Bien des élèves ont marqué mes années comme enseignant en musique. La passion de la musique et des arts en général aura permis à Seskin de s’inscrire au cégep en musique; à Catherine de terminer un baccalauréat en arts visuels; à Marc-André de devenir le spécialiste de la sonorisation dans notre communauté; à Canouk d’être une référence en photographie et en création audiovisuelle. Tous sont des musiciens accomplis. La musique change vraiment des vies!

L’éducation avant tout

Après avoir enseigné la musique pendant plusieurs années, je suis maintenant directeur de l’école secondaire Nikanik. Même si je ne compose plus de musique, je m’amuse à dire que je compose l’école. Mon rôle est important, parce que l’éducation est la clé pour se relever du marasme dans lequel les communautés vivent depuis le scandale des pensionnats autochtones.

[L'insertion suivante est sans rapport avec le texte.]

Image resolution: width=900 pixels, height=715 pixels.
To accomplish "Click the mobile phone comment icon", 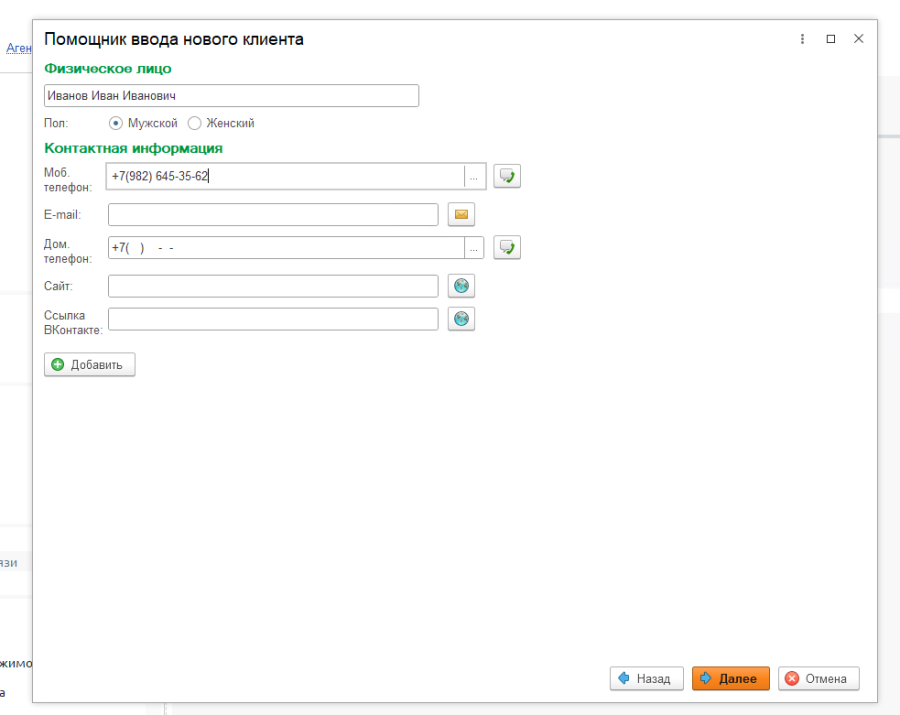I will pos(508,177).
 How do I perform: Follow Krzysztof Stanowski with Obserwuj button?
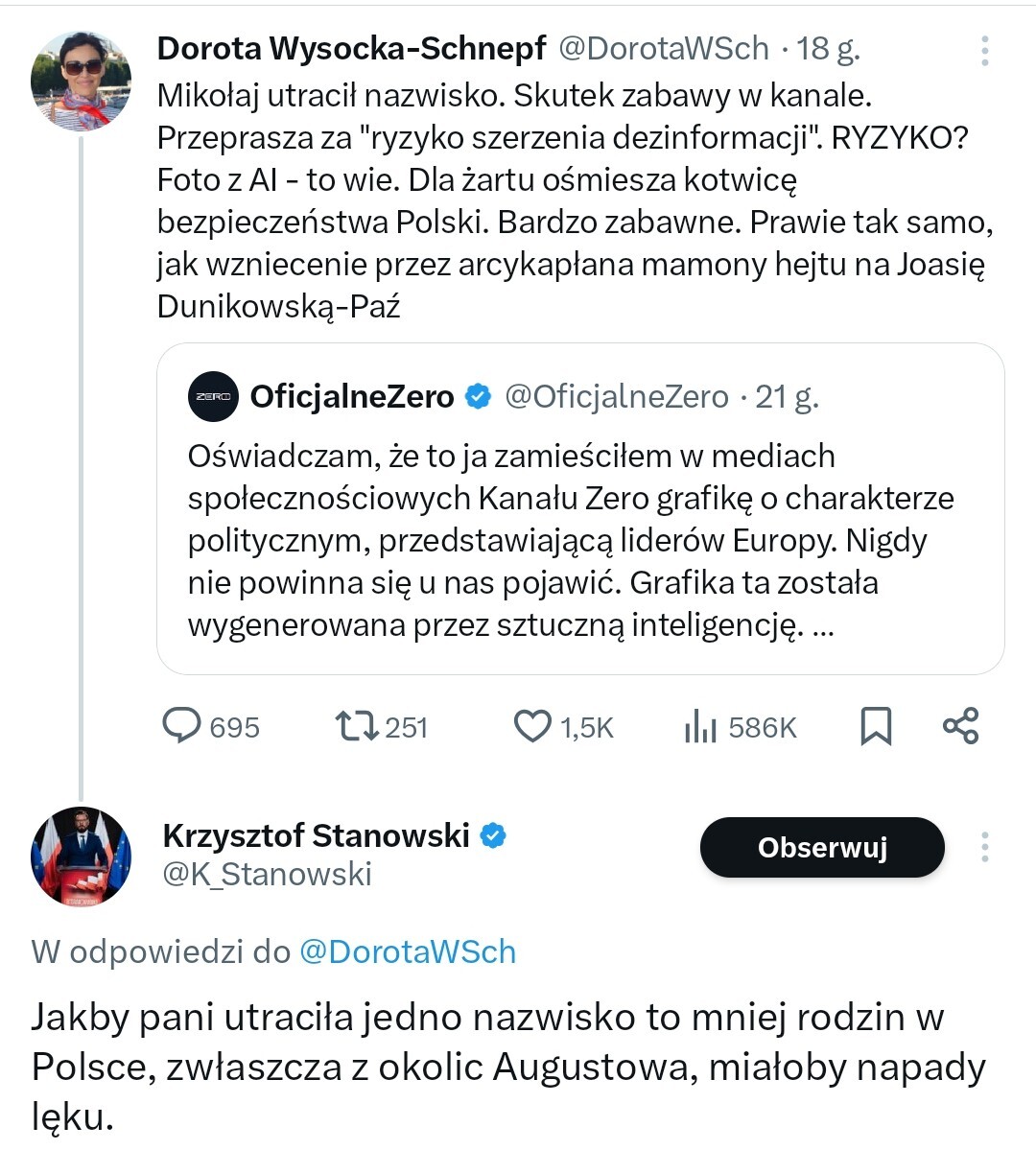click(x=822, y=847)
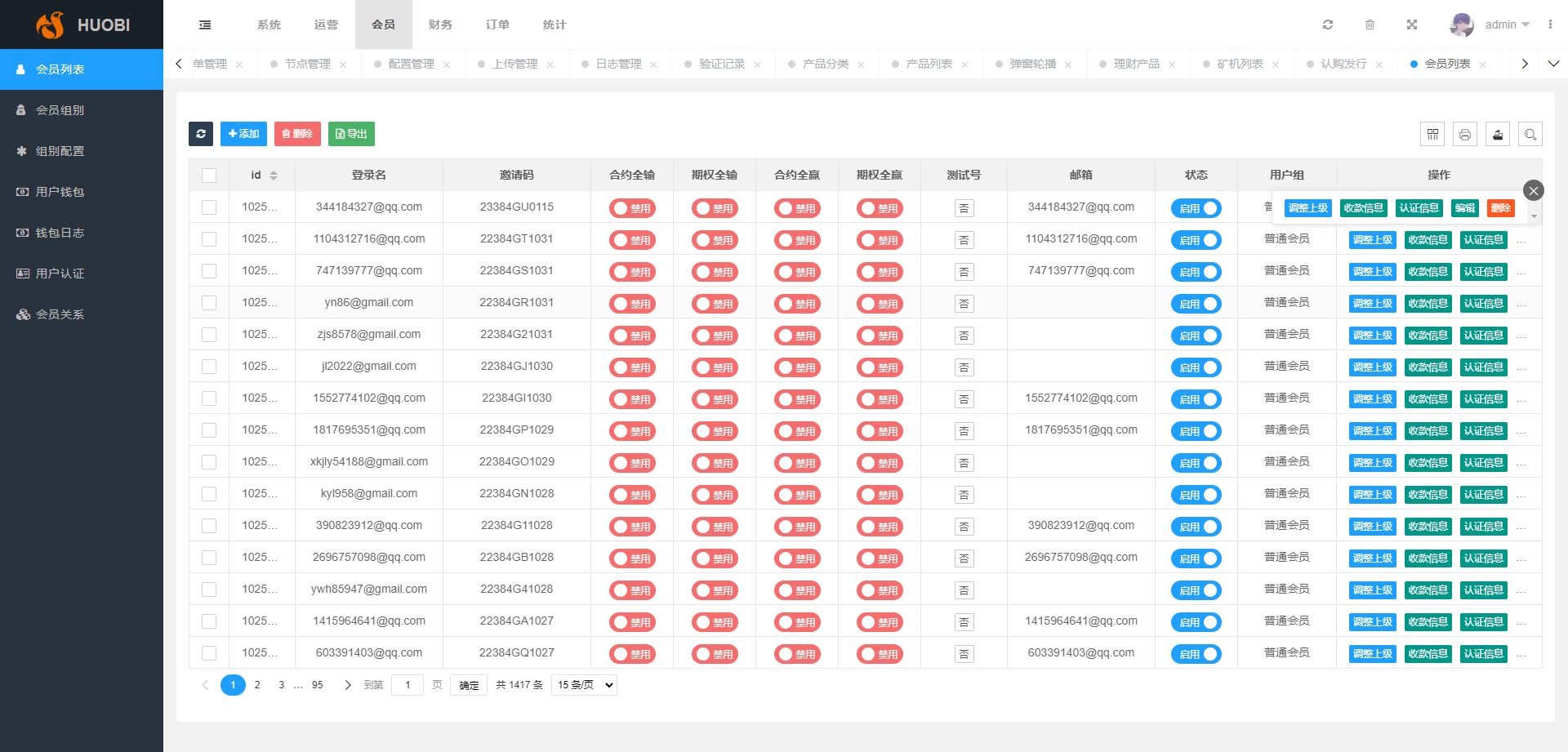Close the expanded row action popup
This screenshot has width=1568, height=752.
pos(1534,190)
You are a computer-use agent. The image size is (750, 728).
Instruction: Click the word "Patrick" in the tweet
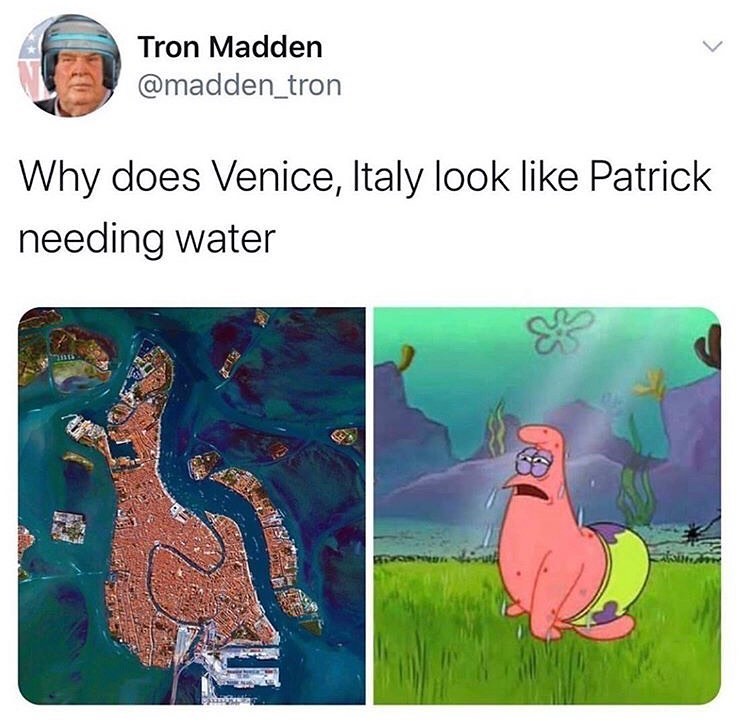[x=650, y=176]
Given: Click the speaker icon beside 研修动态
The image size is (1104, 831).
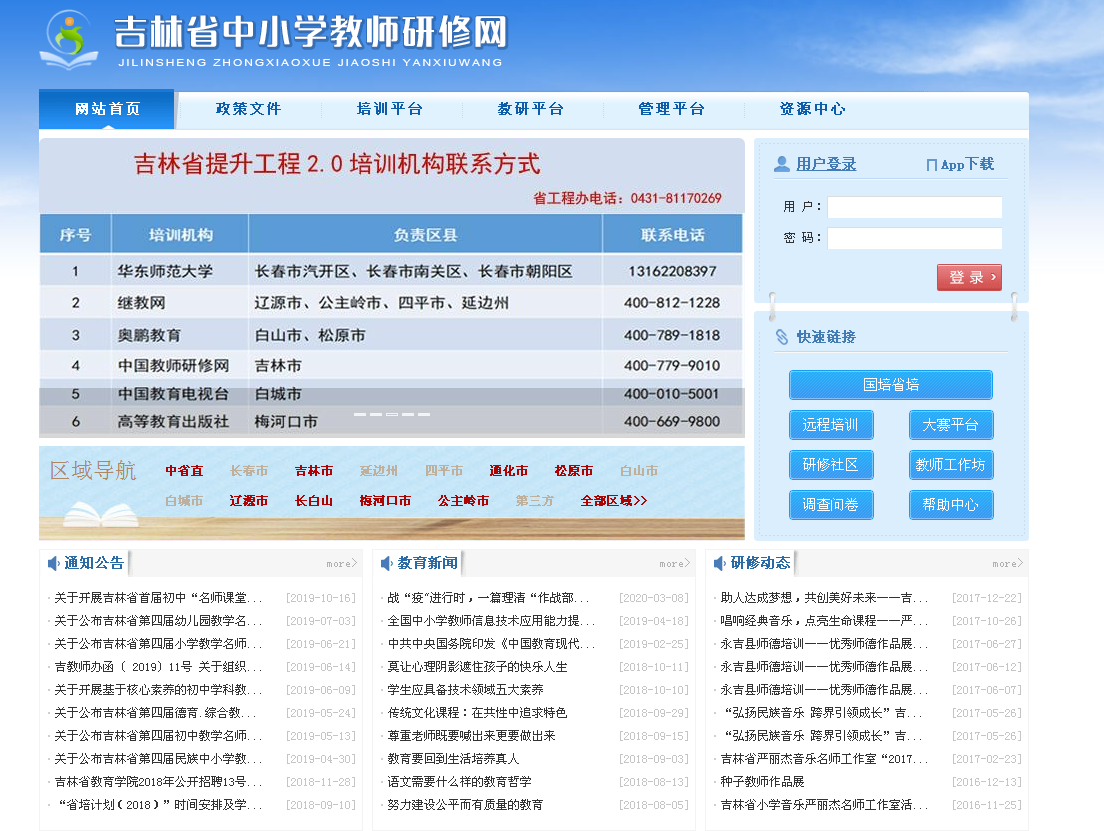Looking at the screenshot, I should tap(720, 564).
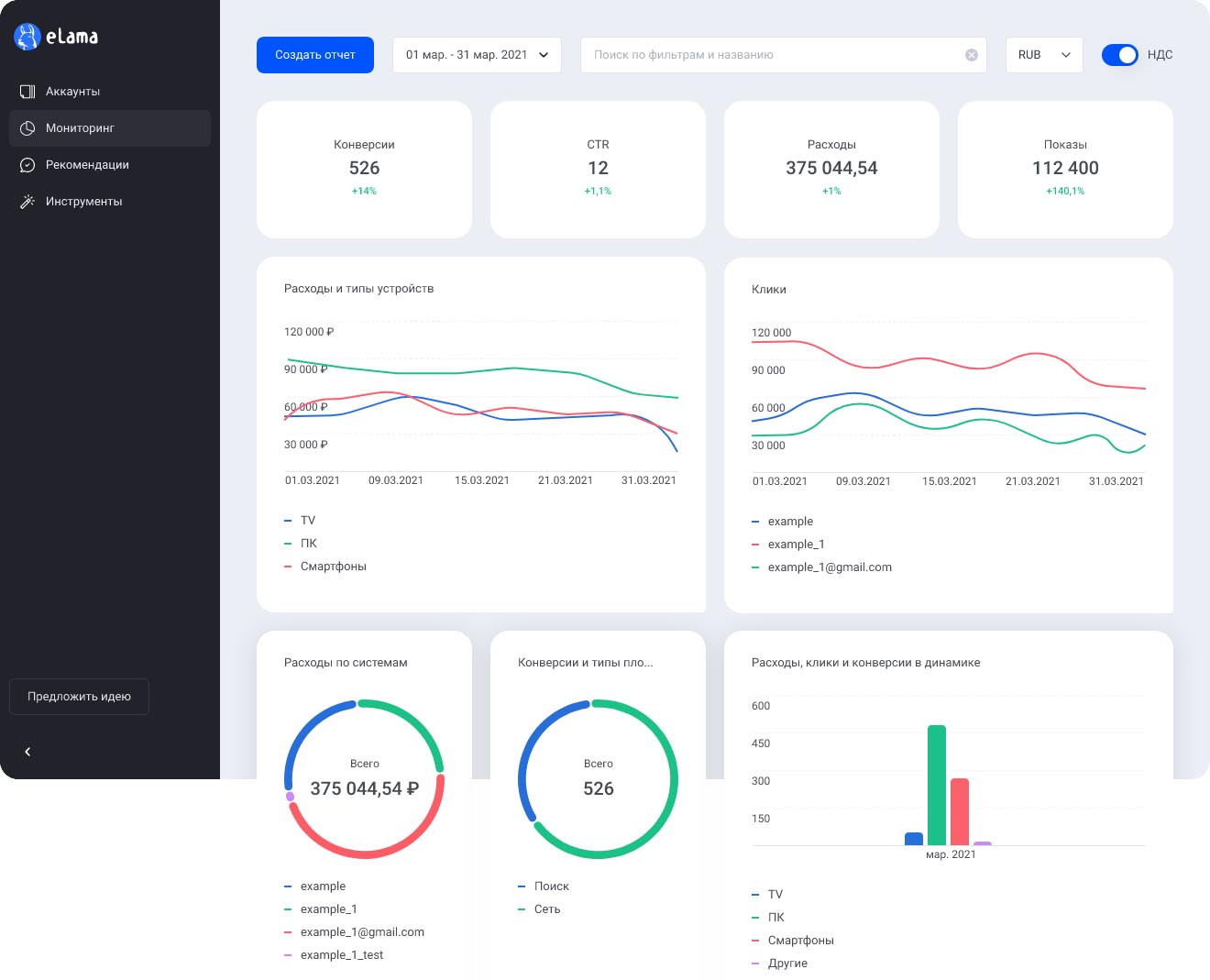Collapse sidebar with the left chevron
This screenshot has width=1210, height=980.
point(28,752)
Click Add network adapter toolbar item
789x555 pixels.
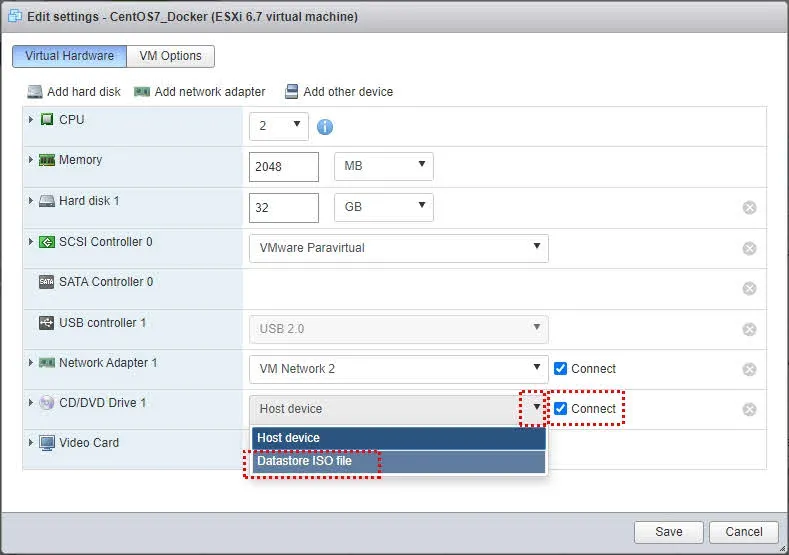[x=200, y=92]
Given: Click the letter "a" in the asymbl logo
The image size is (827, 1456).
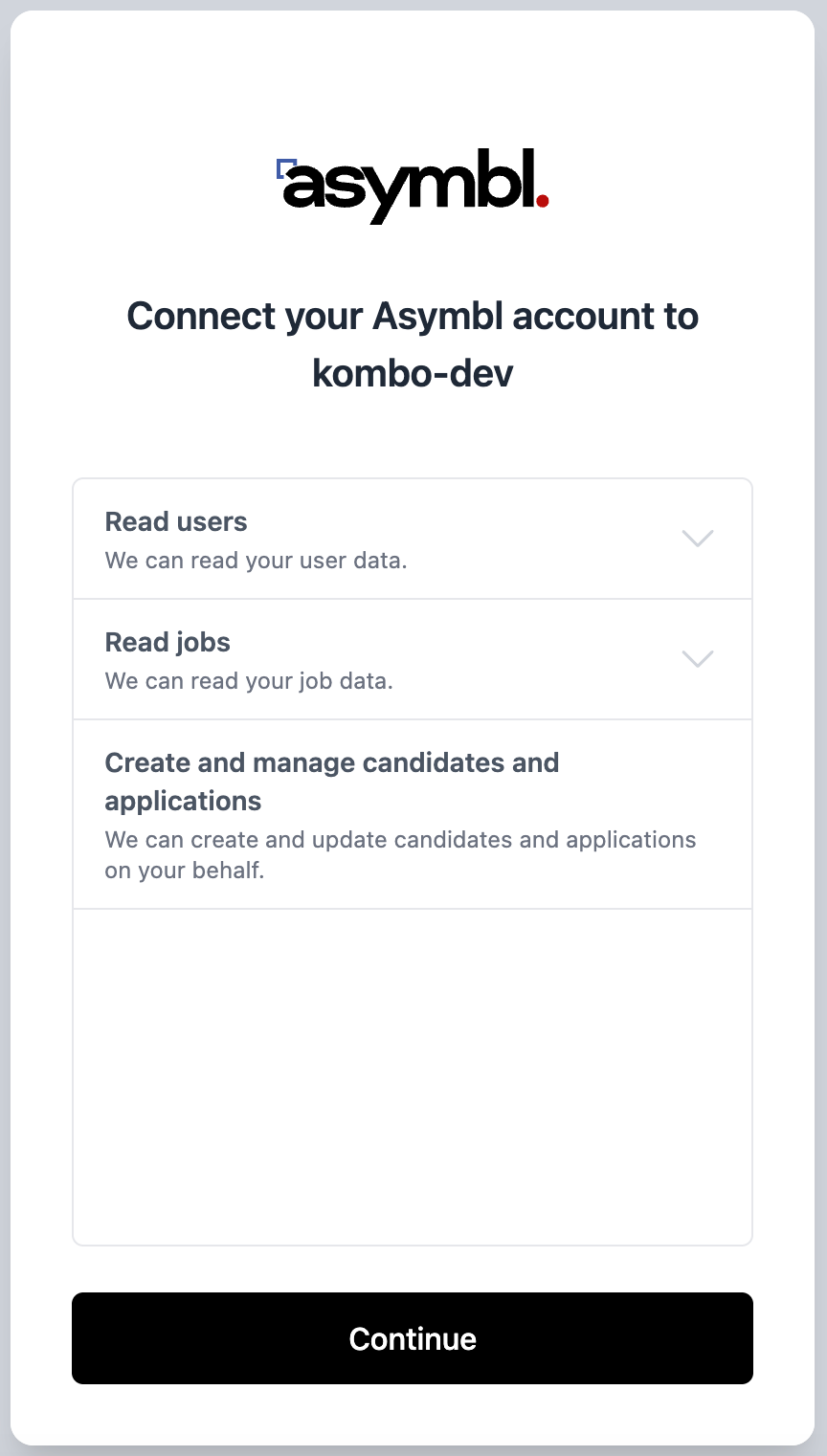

Un génocide culturel qui a provoqué des troubles intergénérationnels dont elles subissent encore aujourd’hui les contrecoups.

Par exemple, à l’école secondaire où je travaille, les jeunes qu’on accueille vivent avec les conséquences des impacts de l’alcoolisme, de la toxicomanie, de la violence, et des abus physiques, psychologiques et sexuels qu’ont vécu leurs parents. Les pensionnats ont aussi entraîné une déresponsabilisation de leur part et un abandon de leur rôle. Durant de nombreuses années, il n’y a pas eu d’enfants dans les familles, alors les parents doivent réapprendre le sens du devoir parental. Et maintenant, on doit raccrocher les jeunes. Un à la fois.

Grâce à l’éducation, tout est possible. Et, collectivement, en tant que société, nous pouvons aussi nous sensibiliser à la situation actuelle et nous responsabiliser. Ça commence sur les bancs d’école… notamment par des livres d’histoire qui reflètent mieux le passé et la réalité actuelle des communautés autochtones. Ça peut se poursuivre par des échanges culturels entre les écoles secondaires des différentes villes et celles des communautés de la province pour qu’elles s’enrichissent mutuellement. C’est en combattant les préjugés et en se souvenant de l’apport des Premières Nations dans la construction du Québec d’aujourd’hui que nous pourrons bâtir le Québec de demain.